Детские голоса, натянутые до предела, острые, ясные, проливали во мрак песнопения лучи рассвета; сливая чистейшие шелковистые звуки с гулом меди звенящей, впрыскивая струйки серебристых родников в темные потоки вод, извергаемые взрослыми певчими, они до невыносимости затачивали стенания, до нестерпимой горечи доводили соленые слезы, но они же внушали и какую-то хранительную ласку, бальзамическую прохладу, очистительную подмогу; от них мерцали во тьме те же проблески, что от благовеста на рассвете; забегая вперед пророческого текста, посреди его ночи они рисовали в бледных лучах своих звуков образ ступающей к нам заступницы — Приснодевы…
Несравненно прекрасен De profundis на этот напев! Это возвышенное прошение, разрешающееся в рыданиях в тот миг, когда душа голосов переходит границы человеческого, прошлось по нервам Дюрталя, трещинками пробежало по сердцу. Затем ему захотелось отвлечься, вдуматься прежде всего в смысл угрюмой жалобы, в которой падшая тварь, в слезах, стеная, взывает к своему Богу. Приходил ему на память вопль третьего стиха, где человек, в отчаянии молящий из бездны Спасителя о милости, зная, что он отныне услышан, со стыдом и смущением затихает и не знает, что сказать еще. Приготовленные оправдания кажутся ему пустыми, обдуманные до тонкостей доводы представляются ничтожными, и тогда он лепечет: «Аще назриши беззакония, Господи, Господи, кто постоит?»

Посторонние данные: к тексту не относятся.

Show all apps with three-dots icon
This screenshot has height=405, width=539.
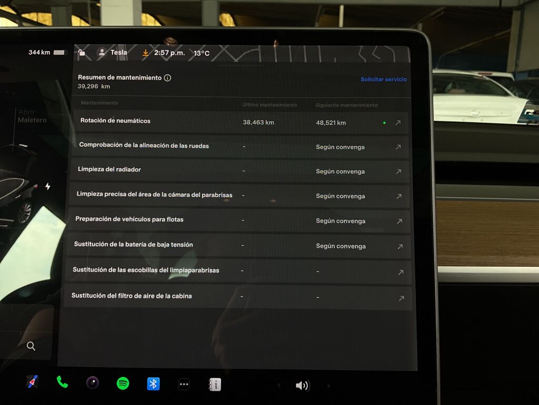coord(184,384)
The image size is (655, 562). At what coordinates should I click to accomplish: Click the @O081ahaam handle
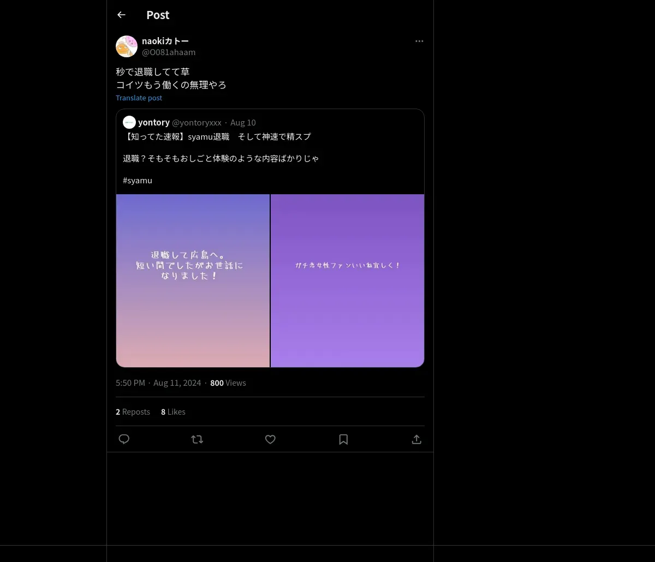click(169, 52)
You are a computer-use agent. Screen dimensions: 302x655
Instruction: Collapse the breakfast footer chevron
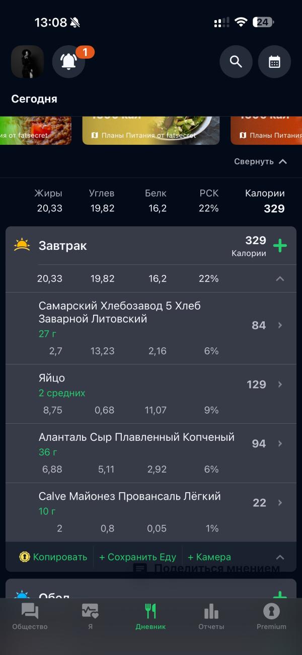(x=280, y=557)
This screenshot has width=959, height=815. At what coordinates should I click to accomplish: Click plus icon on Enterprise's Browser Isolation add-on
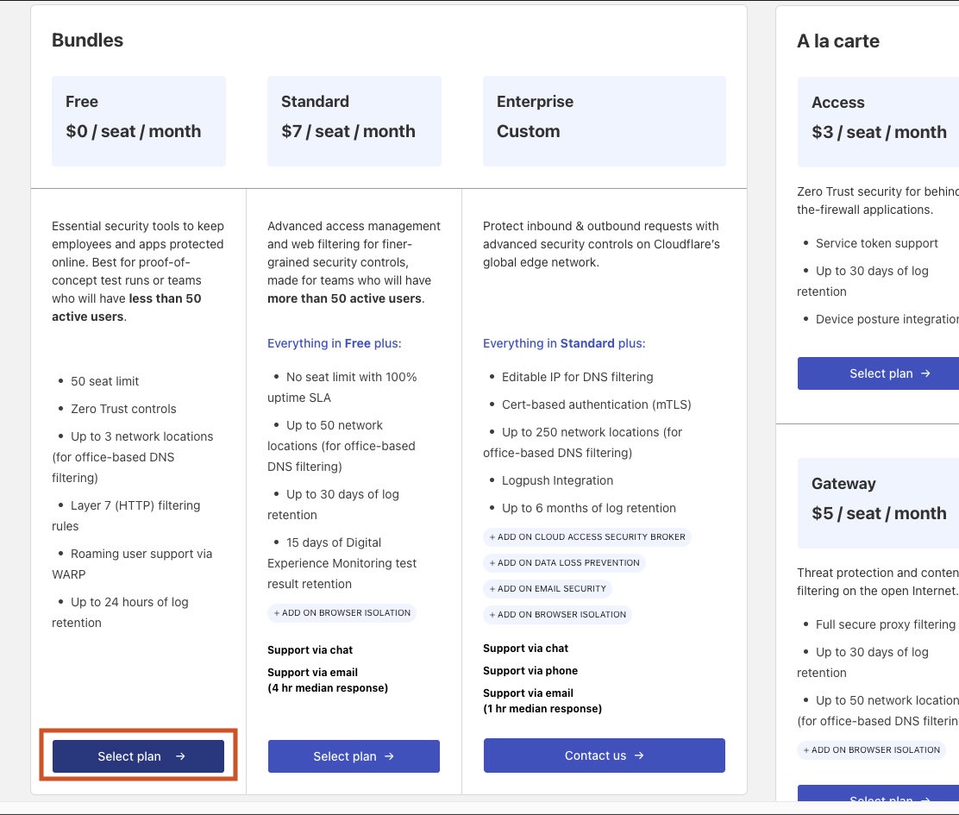pos(492,615)
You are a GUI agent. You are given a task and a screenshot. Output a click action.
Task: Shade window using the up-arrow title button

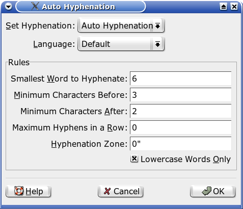(223, 7)
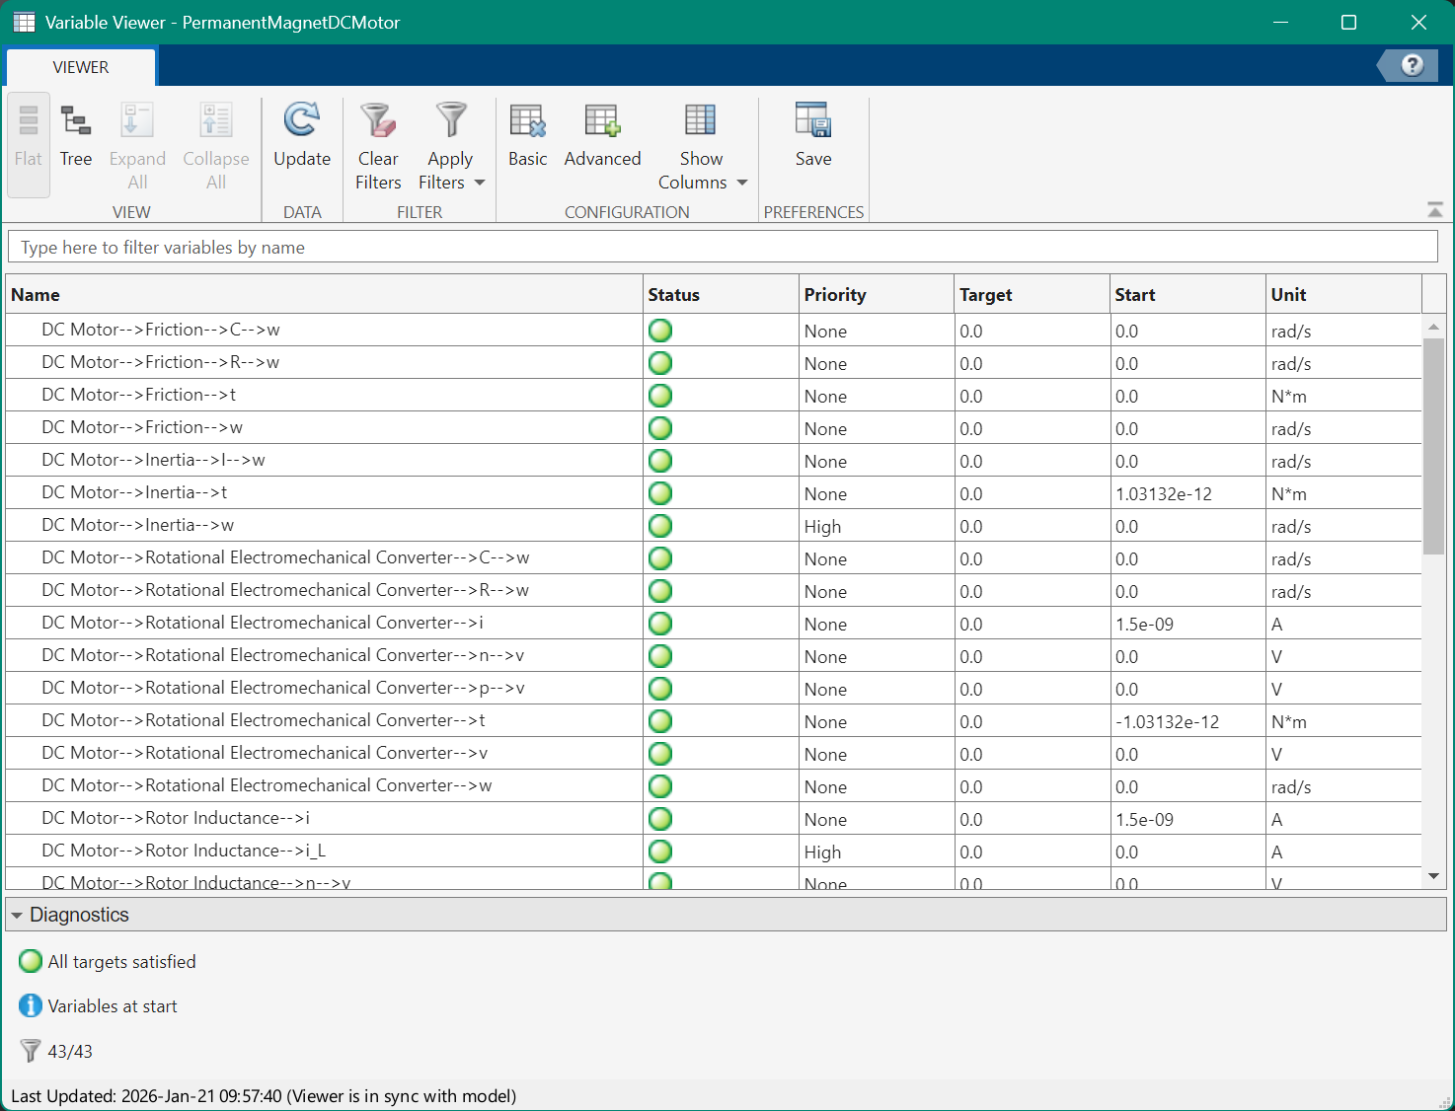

Как жаль, размышлял Дюрталь, что этот псалом, в первых стихах столь великолепно воспевающий безнадежную скорбь всего человечества, в следующих становится личным высказыванием царя Давида. Да, продолжал он свою мысль, я знаю, что его жалобы следует понимать в символическом смысле, исходить из того, что этот деспот говорит о Божьем деле, как о своем, что враги его — это нечестивцы и неверующие, что сам он, как говорят Учителя Церкви, служит прообразом Христа, — все равно его воспоминания о плотском невоздержании, его надменные поучения своему неисправимому народу сужают размах псалма. По счастью, мелодия живет отдельно от текста, живет собственной жизнью, не замыкается в распрях племени, а распространяется по всей земле, воспевая скорби наступающего времени так же, как времени настоящего и ушедших эпох.
De profundis закончился; после недолгой тишины детский хор начал какой-то мотет XVIII века, но Дюрталя не особенно интересовала гуманистическая музыка в церкви. Гораздо более замечательным, нежели самые прославленные произведения театральной и светской музыки, ему казались старые распевы — монотонная, обнаженная мелодия, воздушная, но с тем вместе и замогильная: этот торжественный клич скорби и восторженный — радости, эти грандиозные гимны человеческой веры, некогда пробившиеся в храмах, подобно неудержимым гейзерам, как будто из-под самых подножий романских столпов. Какая музыка, сколь угодно великолепная, или нежная, или печальная, может сравниться с многоголосым De Profundis, с торжественностью Magnificat[27], с величавой энергией Lauda Sion[28], с восторгом Salve Regina[29], со скорбью Miserere[30] и Stabat Mater[31] со всемогущим величием Te Deum[32]? Гениальные художники силились выразить эти священные тексты. Виттория, Жоскен Депре, Палестрина, Орландо Лассо,{3} Гендель, Бах, Гайдн написали чудные вещи; нередко веяние мистики, дуновение самих безвозвратно ушедших Средних веков даже возносило их ввысь — и все же в их сочинениях всегда оставалось нечто мишурное; как бы ни было, эта музыка горделива перед смиренной возвышенностью, трезвым блистанием григорианского пения — а после них все вовсе прекратилось, потому что композиторы стали неверующими.